Sometimes I do get a chance to stop by the farmer's market, or at least order something seasonal from Fresh Direct. Corn is at a peak now, and it's pretty versatile for experimentation. Chanterelle mushrooms were on sale at some point, and I decided I'd try something new instead of using them in soup. I had a vision of combining the sweet corn with the delicate mushrooms.

I didn't want the dish to be too heavy, so I used cashew cream instead of dairy cream. For some reason I added fakin' bacon, but I wish I hadn't. The smokiness overpowered the other mild flavors, which made adding the pricey mushrooms a waste since you could hardly taste them. Although, the smokey corn dish still tasted great as a topping for sautéed Quorn chicken fillets

Next time I would omit the expensive mushrooms and serve them sautéed on the side, or skip the bacon and make the mushrooms and corn an interesting side dish for a party that can stand on it's own.

Here are the two versions:

Vegetarian Creamed Corn with Bacon
*great as a sauce for meatless chicken
approx. 4 servings

1 T olive oil
1 T butter or vegan butter
3 strips veggie bacon
2 C fresh corn (approx 3 cobs)
1/4 C onion, diced
1 clove garlic, minced
1/2 C cashew cream (see below instructions) 
1/4 C water, or as needed
1/4 C white wine
salt & pepper
2 T dried parsley

1. Heat olive oil in a skillet over medium heat. Cook bacon about 2 minutes on each side, until browned and crisp. Remove to a plate to cool.

2. Add 1 T butter to the skillet, along with corn, onions, and garlic. Cover and cook 5 minutes, stirring occasionally. 

3. Season with salt and pepper. Add cream, water and parsley. Cover and cook another 5 minutes until heated through. Add more water if the consistency seems too thick. 

4. Chop bacon into small pieces and add to the corn before serving.

Cashew-Creamed Corn with Chanterelles
*a mild side-dish that would go well with breaded cutlets and an herb or arugula salad

approx. 4 servings

1 T olive oil
6 oz fresh chanterelle mushrooms
2 C fresh corn (approx 3 cobs)
1/4 C onion, diced
1 clove garlic, minced
1/2 C cashew cream (see below instructions) 
1/4 C water, or as needed
1/4 C white wine
salt & pepper
2 T dried parsley

1. Prepare the chanterelles by swishing them in a bowl of water to remove the dirt. Wipe any remaining debris and cut the mushrooms into bite-sized pieces. 

2. Heat olive oil in a skillet over medium heat. Add mushrooms, corn, onion and garlic. Cover and cook 5 minutes, stirring occasionally. 

3. Season with salt and pepper. Add cream, water and parsley.
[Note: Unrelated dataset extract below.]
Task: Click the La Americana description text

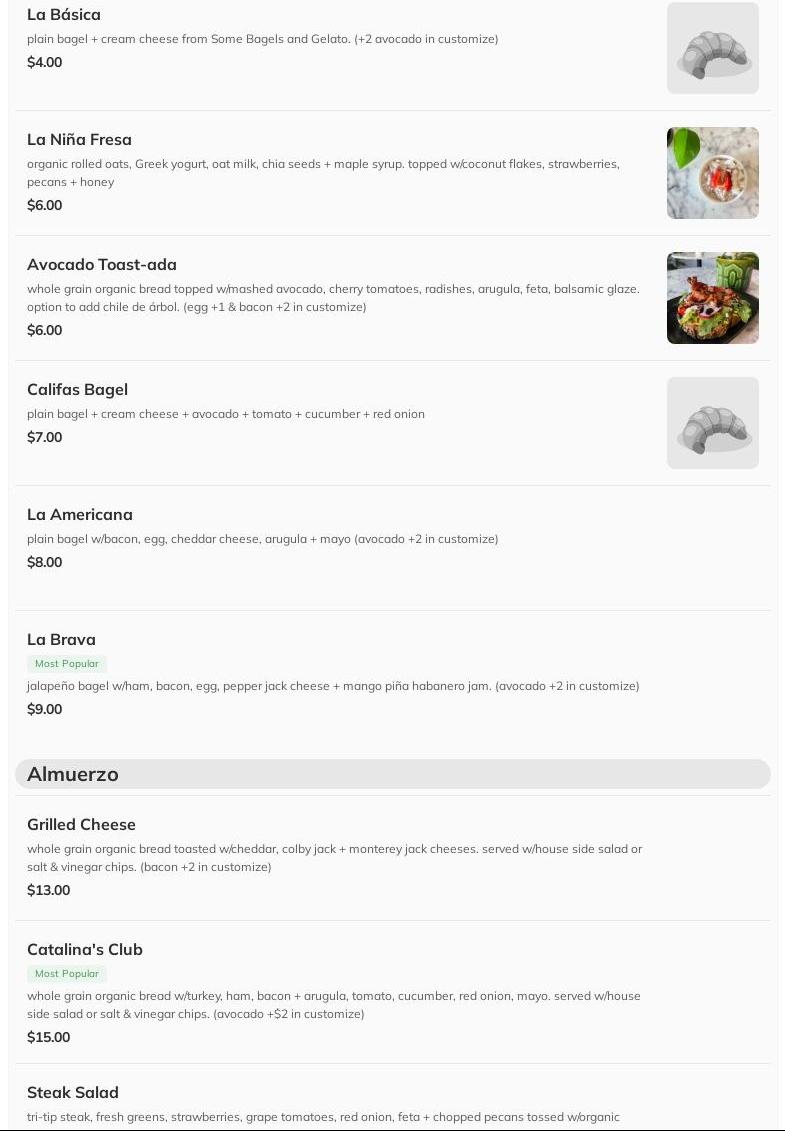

Cover and cook another 5 minutes until heated through. Add more water if the consistency seems too thick. Serve hot.

Cashew Cream
To make cashew cream, you must soak raw cashews in water for about 3-4 hours or overnight. 

Place the cashews in a container and add cold water to just barely cover thenuts completely. Cover and refrigerate. Using a blender, purée until liquified. You can also use an immersion / hand blender, but it won't be as smooth. If the mixture is too thick, add water a little at a time to reach the consistency of cream.

1 cup of nuts will yield a little more than 1 cup of cashew cream, depending on how much water is added. Exact measurements don't matter, but it's much easier to make a larger quantity, such as 2 cups of nuts at a time. Refrigerate the unused cream for about 4-5 days, or freeze in small containers to thaw and use as needed. Frozen cashew cream lasts 1-2 months, but is never quite as good as fresh.